_The problem_
A faithful copy of all the entries is required, with no pictures in it.

_Supplied material_
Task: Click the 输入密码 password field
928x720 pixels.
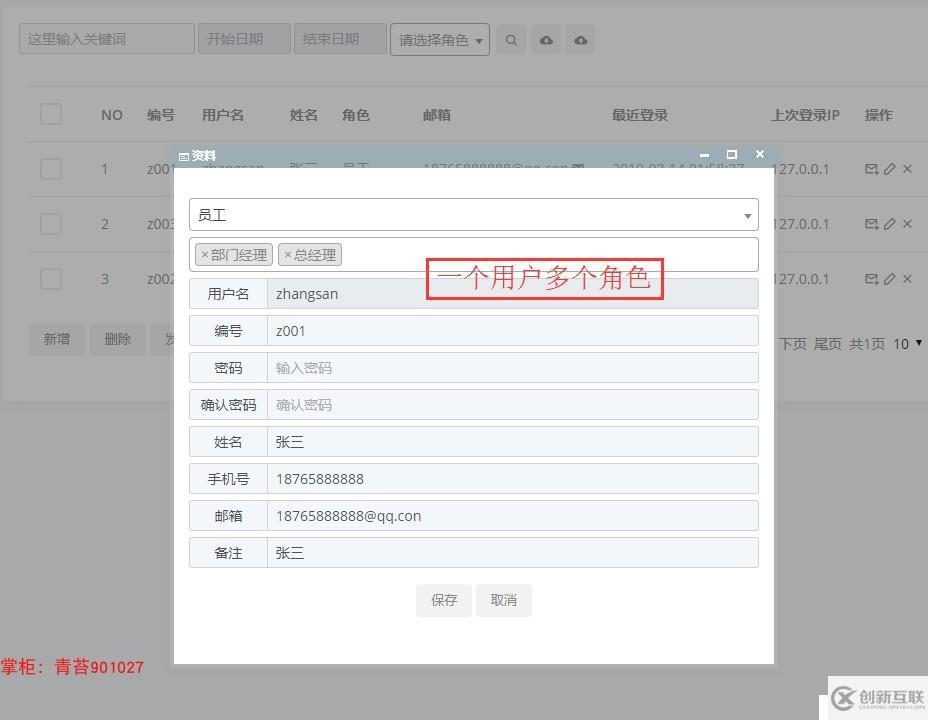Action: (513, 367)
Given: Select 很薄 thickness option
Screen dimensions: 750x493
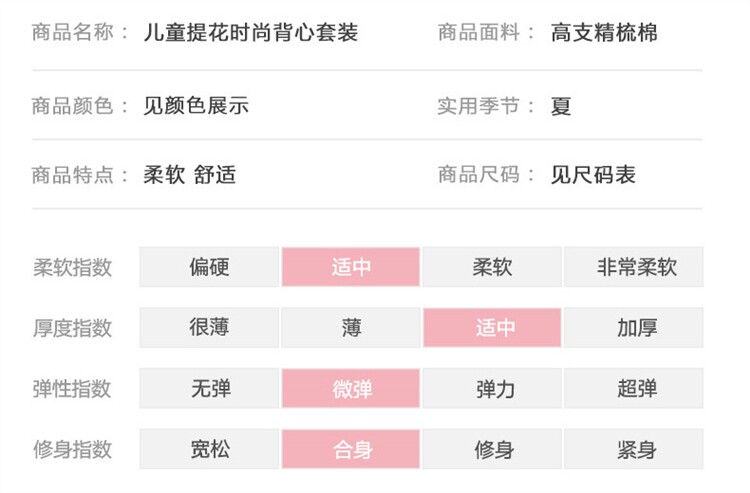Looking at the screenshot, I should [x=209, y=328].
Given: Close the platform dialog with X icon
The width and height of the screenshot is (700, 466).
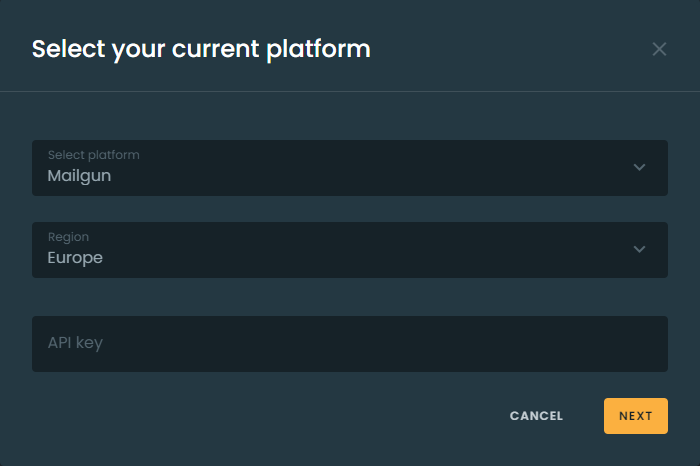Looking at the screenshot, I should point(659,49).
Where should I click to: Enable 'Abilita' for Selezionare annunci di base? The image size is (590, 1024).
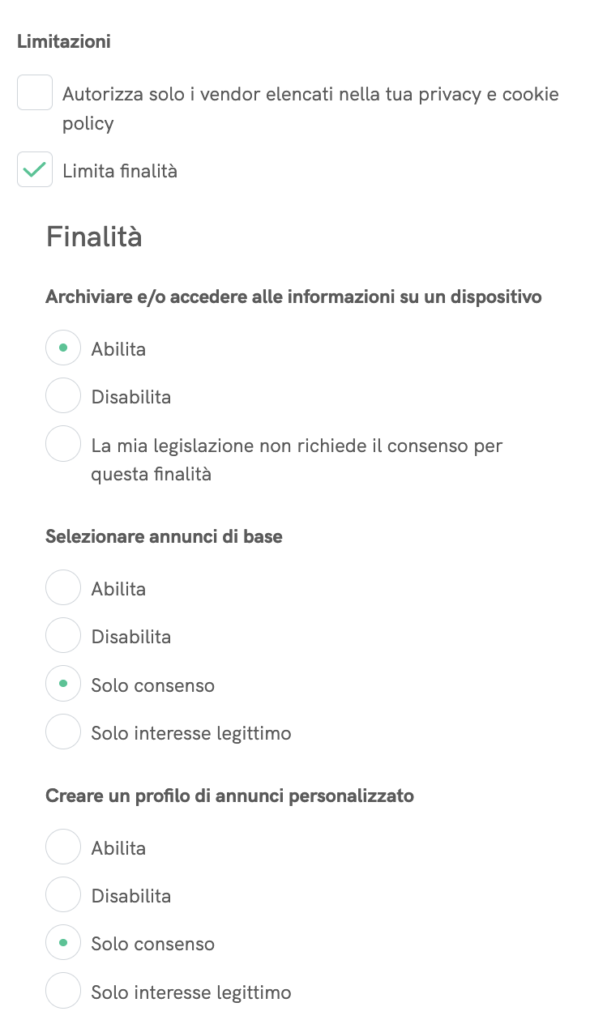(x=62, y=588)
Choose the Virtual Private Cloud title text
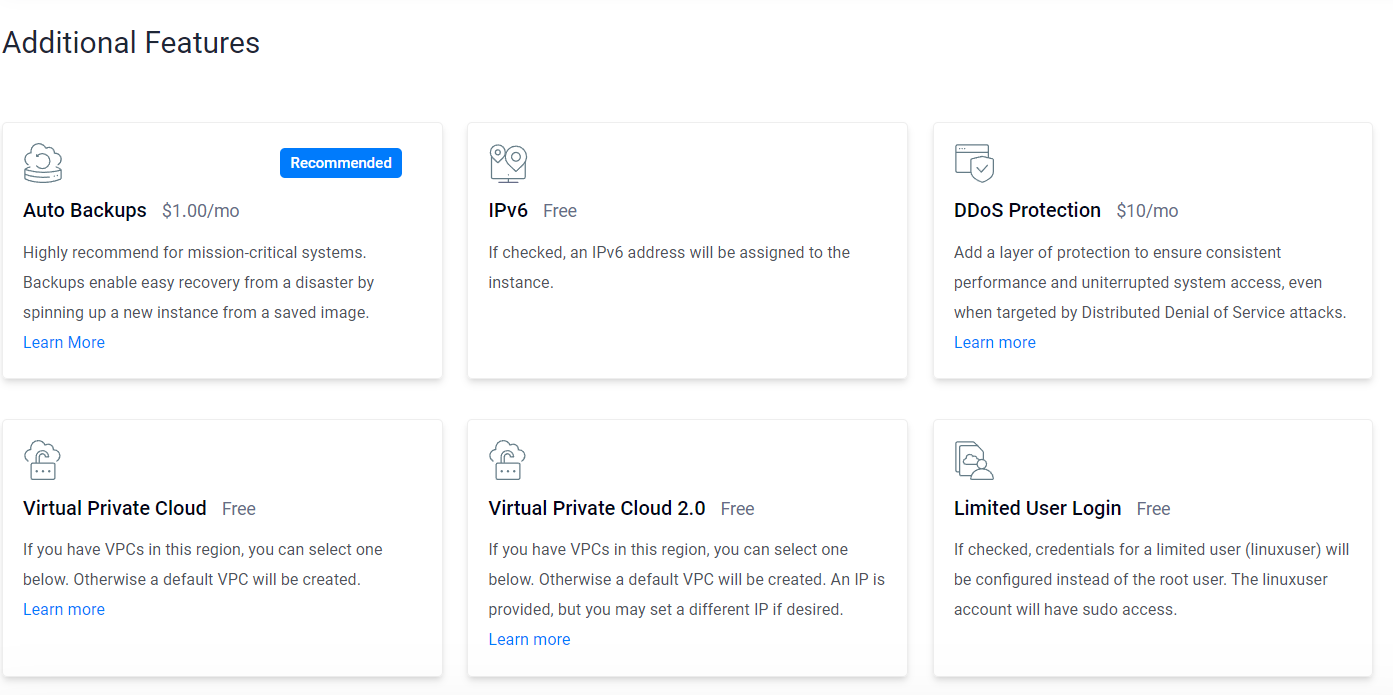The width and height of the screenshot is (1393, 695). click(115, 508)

_Exercise solution_
Task: Click the 输入密码 password field
928x720 pixels.
Action: (513, 367)
Given: Select 很薄 thickness option
Screen dimensions: 750x493
Looking at the screenshot, I should [x=209, y=328].
Given: Close the platform dialog with X icon
The width and height of the screenshot is (700, 466).
Looking at the screenshot, I should point(659,49).
Where should I click to: Enable 'Abilita' for Selezionare annunci di base? The image size is (590, 1024).
(x=62, y=588)
Choose the Virtual Private Cloud title text
The width and height of the screenshot is (1393, 695). click(115, 508)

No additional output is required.